Regardless of the underlying causes driving higher rehospitalization rates among patients with both rheumatic diseases and HFmrEF, the increased frequency of hospital admissions in this population represents a substantial burden on our healthcare system. HF is among the leading causes of hospitalization in Germany, accounting for a significant proportion of inpatient admissions each year. Notably, more than two-thirds of the total healthcare costs related to HF are incurred through inpatient care alone [26]. Frequent hospitalizations also negatively impact patients themselves, as each readmission increases the risk of nosocomial infections and physical deconditioning and with that all-cause and cardiovascular mortality [27]. To mitigate these challenges for both patients and the healthcare system, further research is needed to better understand the interplay between HFmrEF and comorbidities, particularly rheumatic diseases.

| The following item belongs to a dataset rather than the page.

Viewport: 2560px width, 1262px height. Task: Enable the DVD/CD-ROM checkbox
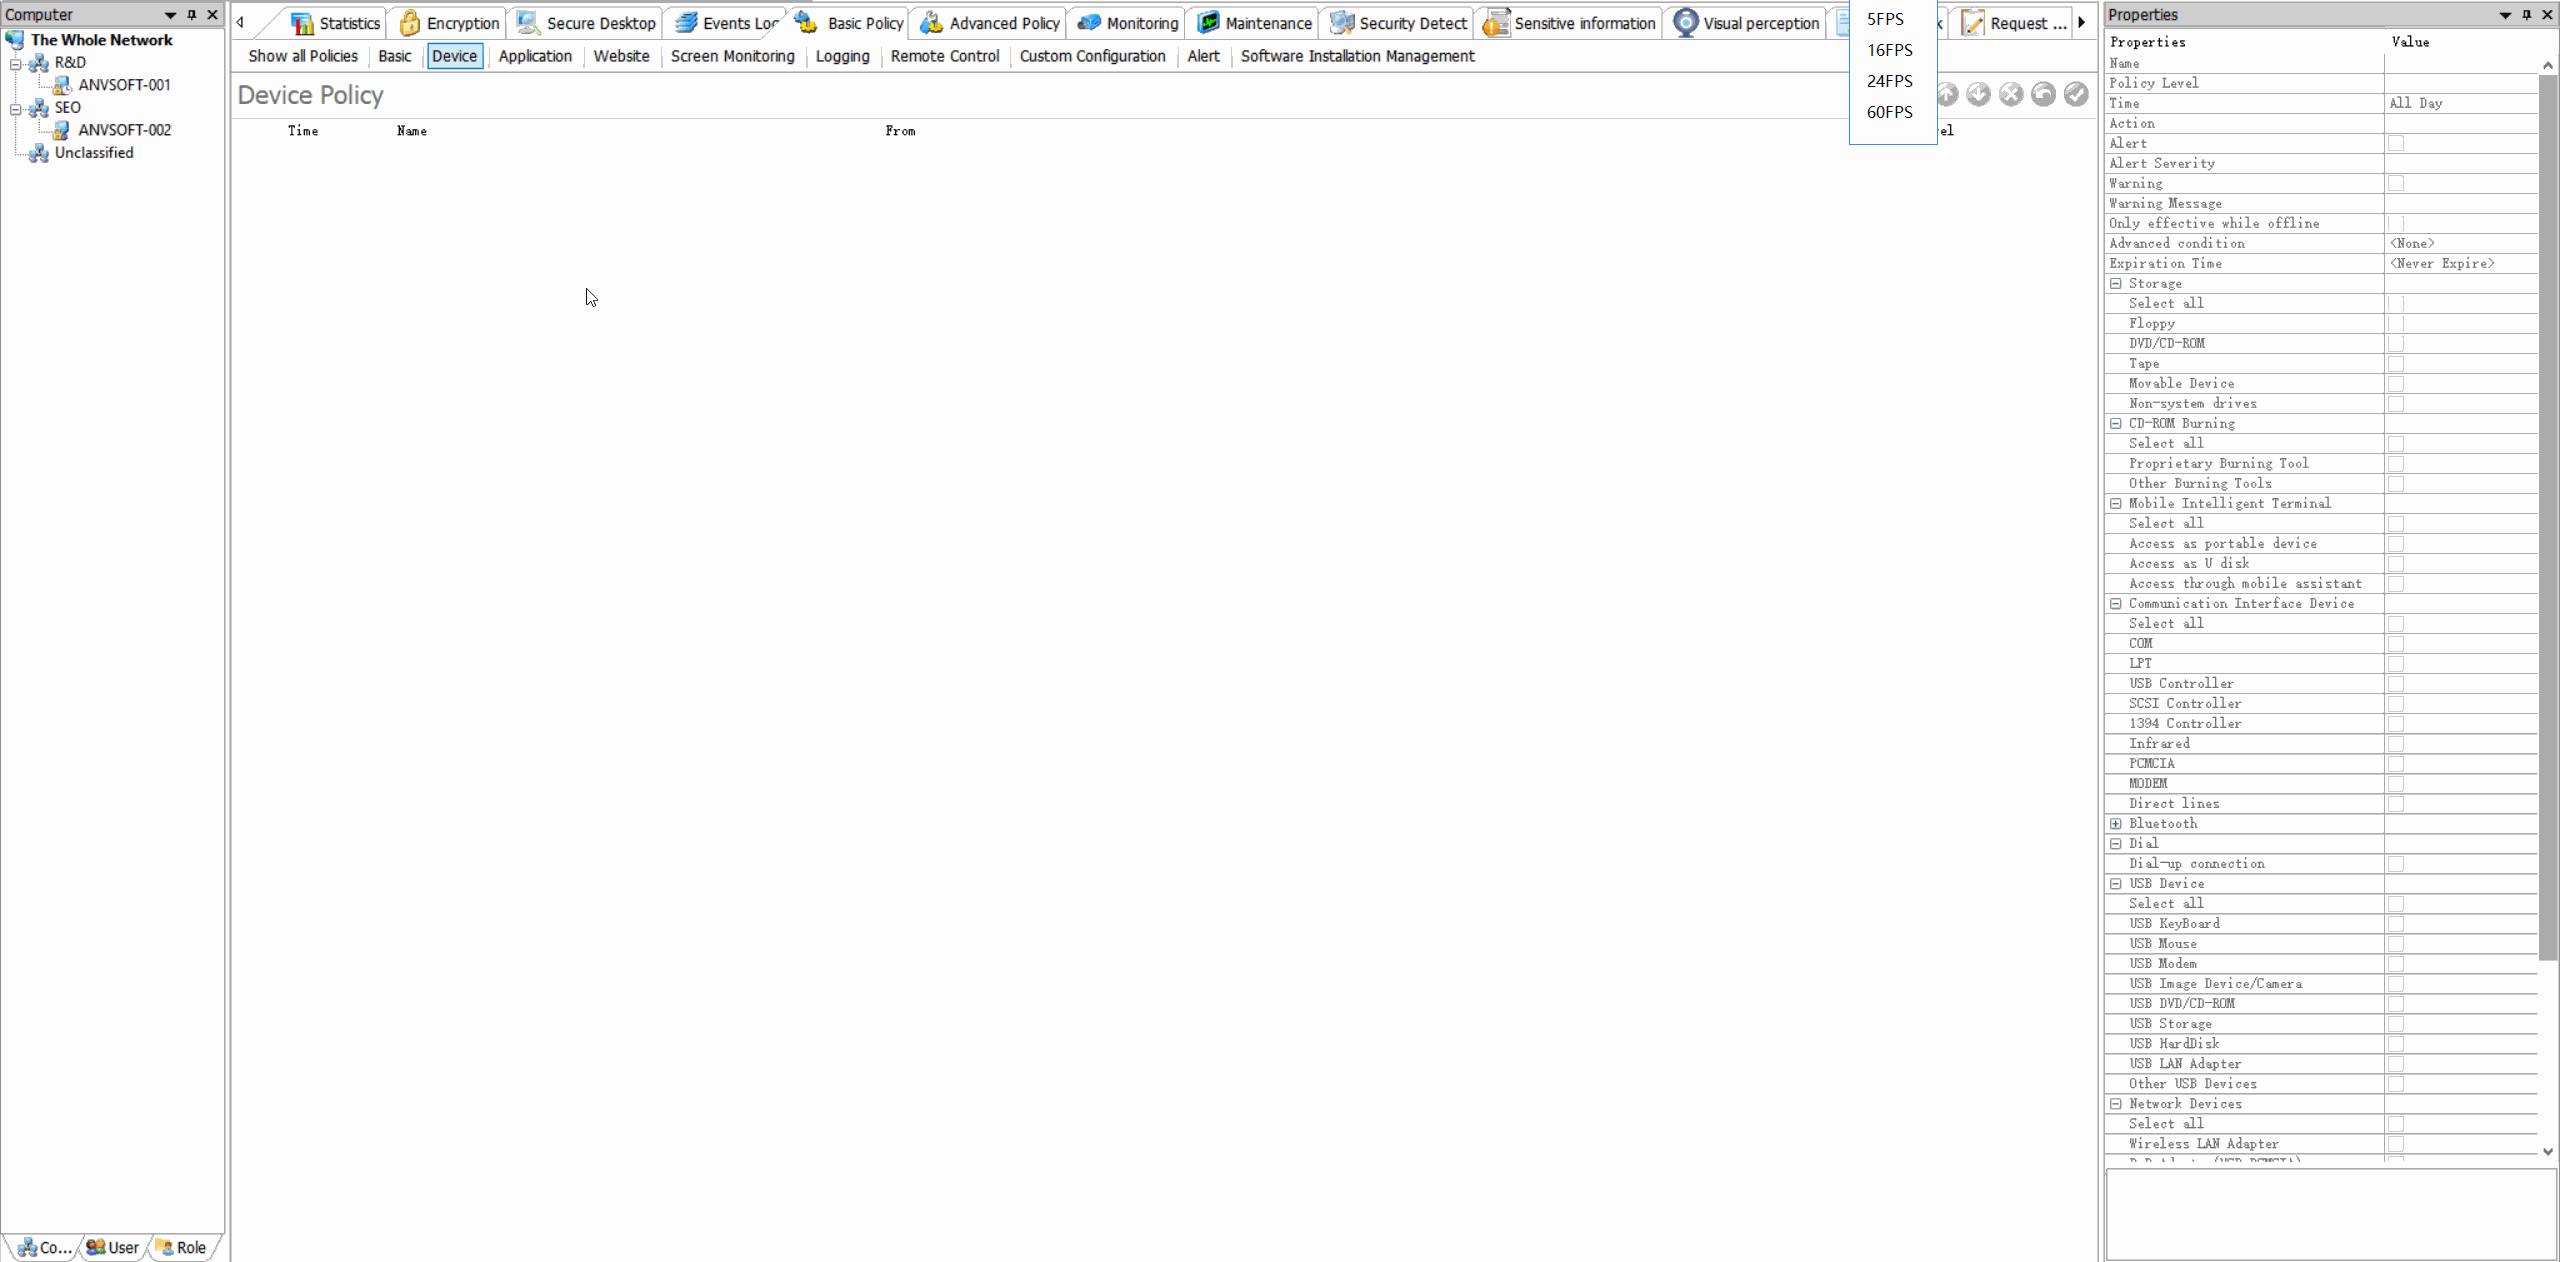2396,343
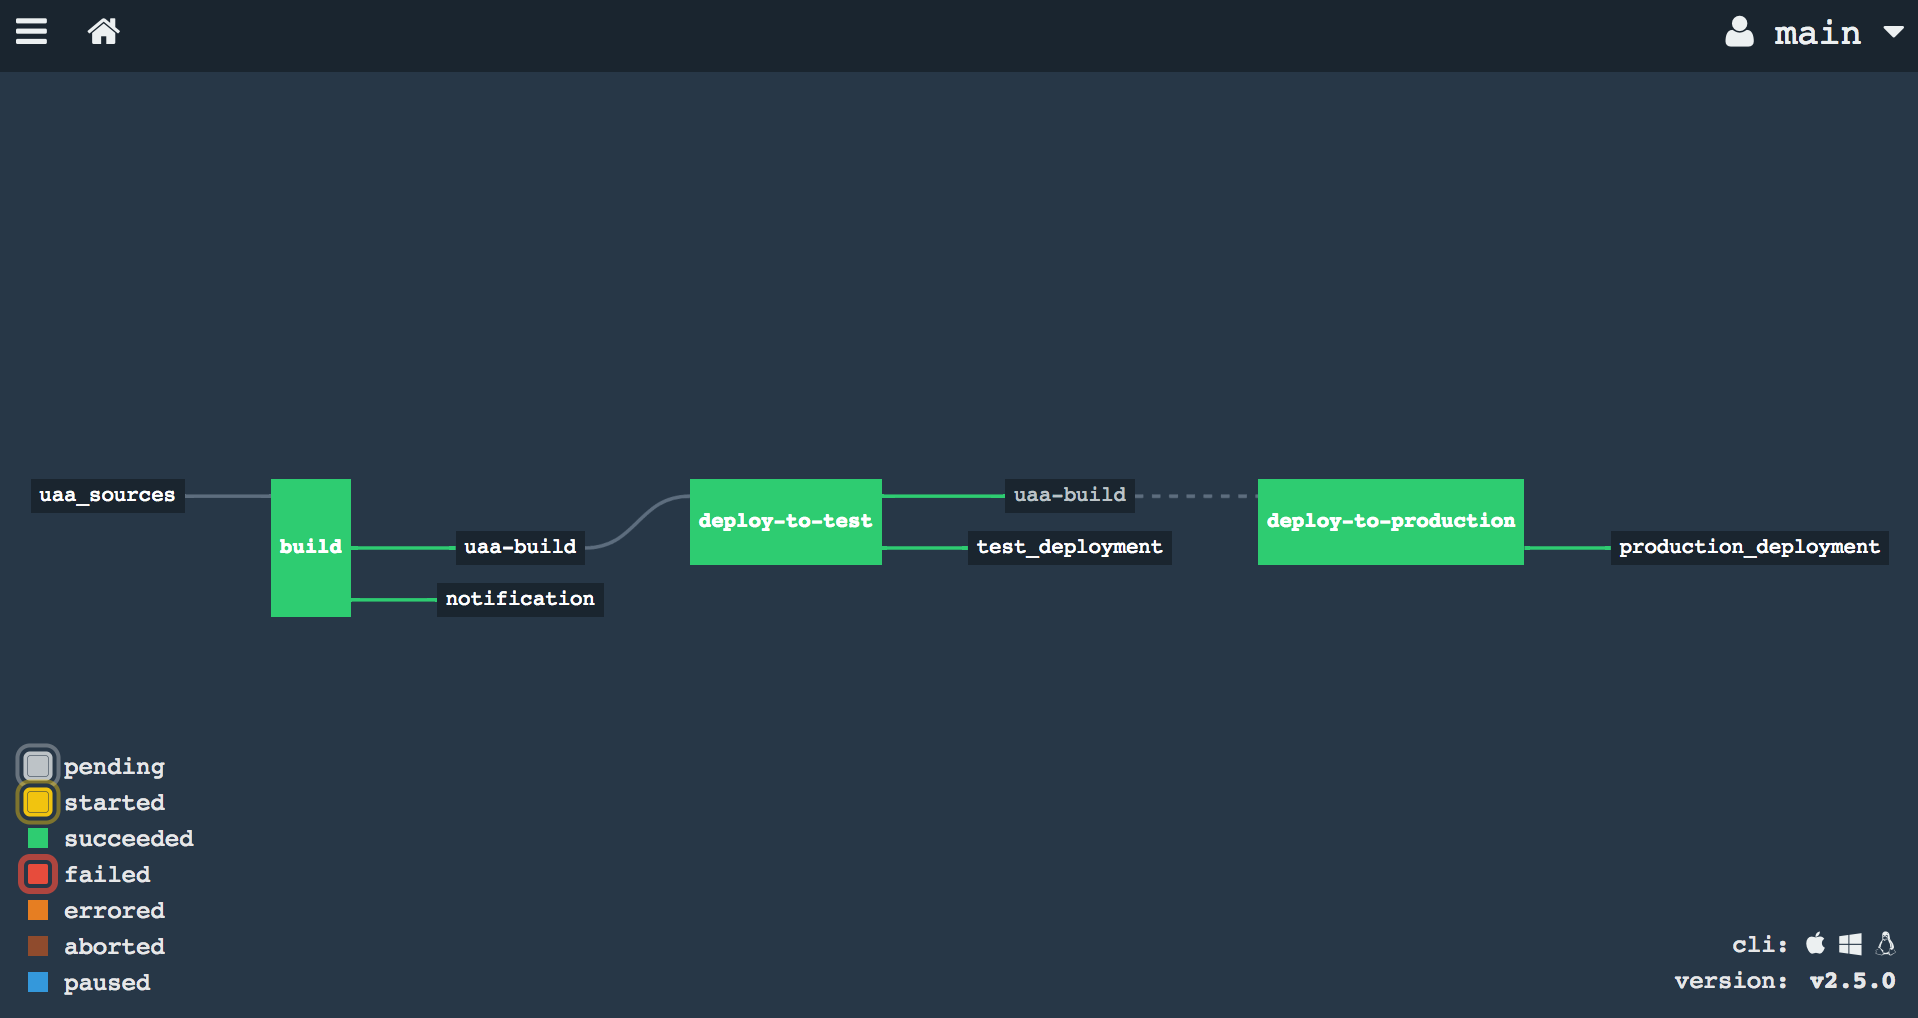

Finally, further robust research such as observational prospective studies should continue to explore the similarities and differences in the phenotypes of patients with HF across different LVEF thresholds. Such groundwork is essential to more precisely identify the unique characteristics of patients with HFmrEF, which could ultimately enable more tailored diagnosis strategies and therapeutic approaches.
Study limitationsThe retrospective and single-centre study design need to be considered as main limitations. Diagnostic thresholds and definitions of rheumatic diseases could not be standardized and unknown confounders may have influenced the results. The number of patients with rheumatic diseases was low. Due to the small sample size, all rheumatic conditions were analyzed as a single group and no further risk stratification was performed stratified by different rheumatic diseases. Given the heterogeneity in pathophysiology and organ involvement among rheumatic diseases, it remains unclear whether they exert uniform effects in patients with HFmrEF. Since measurements on longitudinal left ventricular function was performed in minor part of the study cohort, those measurements were beyond the scope of the present study. The study cohort included patients with HFmrEF only, the prognostic impact of rheumatic diseases in patients with HFpEF and HFrEF was beyond the scope of the study.